The truth about realty prices

The most recent credit bubble was born in 2002 when the Greenspan Fed cut rates to 1% and left them there for a year and ‘investment’ banks went loco fabricating and selling trillions in credit derivatives. Fourteen years later, we are still working through the mean reversion phase of the greatest credit bubble ever in human history.  For those who don’t remember anything else, or who have come to believe that crazy is normal, it is easy to lose sight of what math and economic equilibrium will be sustainable once extreme credit creation and borrowing habits have receded once more.  (And they will, because they always do–trees on earth don’t grow to the sky).

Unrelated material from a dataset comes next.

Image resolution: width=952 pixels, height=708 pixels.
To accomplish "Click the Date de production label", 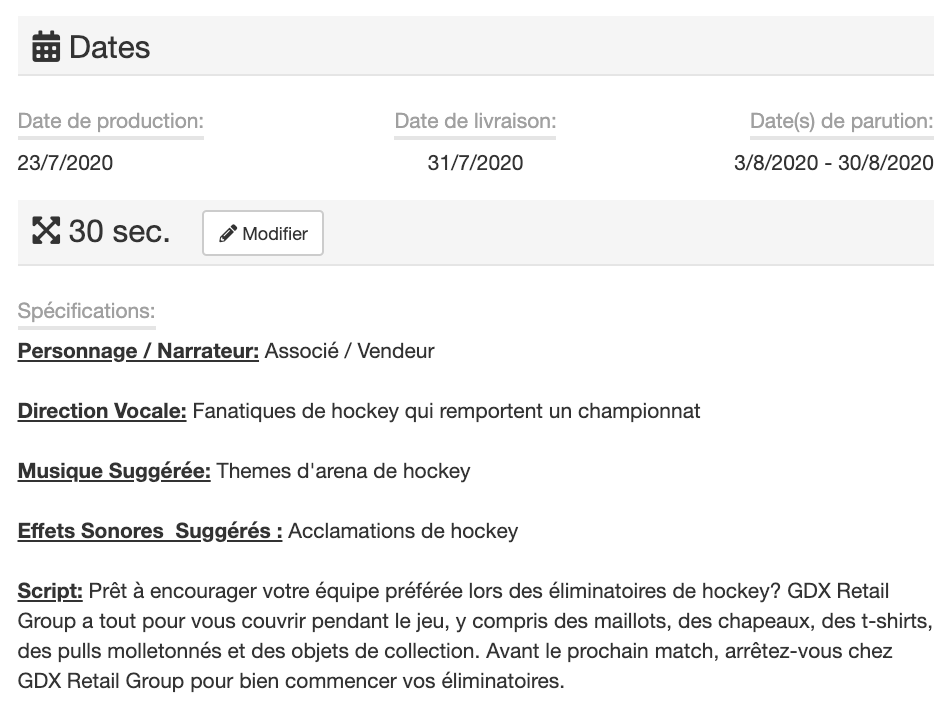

With the lion share of household savings held in realty (true for most of the developed world), and most people under-saved and banking on said realty as a store to help fund future retirement consumption, a key question must be:  how much will people be able to pay for housing once they aren’t able or willing to borrow insane amounts of money?

The answer: only as much as their annual after-tax income can pay for along with all their other living expenses.  This chart below since 2000, offers perspective.  Note the massive overshoot of Canadian household debt (red), and home prices (national average in black) above the flat-lined median household income (blue line) at the bottom of this chart.

Cdn debt and income levelsWe must appreciate that incredible price gains, much greater than long term norms, have been purchased, not by rising incomes, but by expanding credit derivatives, along with unsustainably low rates and lending standards.  These are the factors that have enabled debt levels/asset prices far beyond reason today.

In the longer run, debt servicing is necessarily tethered to available cash flow.  Full stop.  Unless the blue line of disposable income is about to move dramatically higher, then asset values will have to, at best, flatten out for a long time until debts can be paid down.  Or prices will have to come down significantly from present levels to restore affordability.  Banking on other outcomes is unreasonable.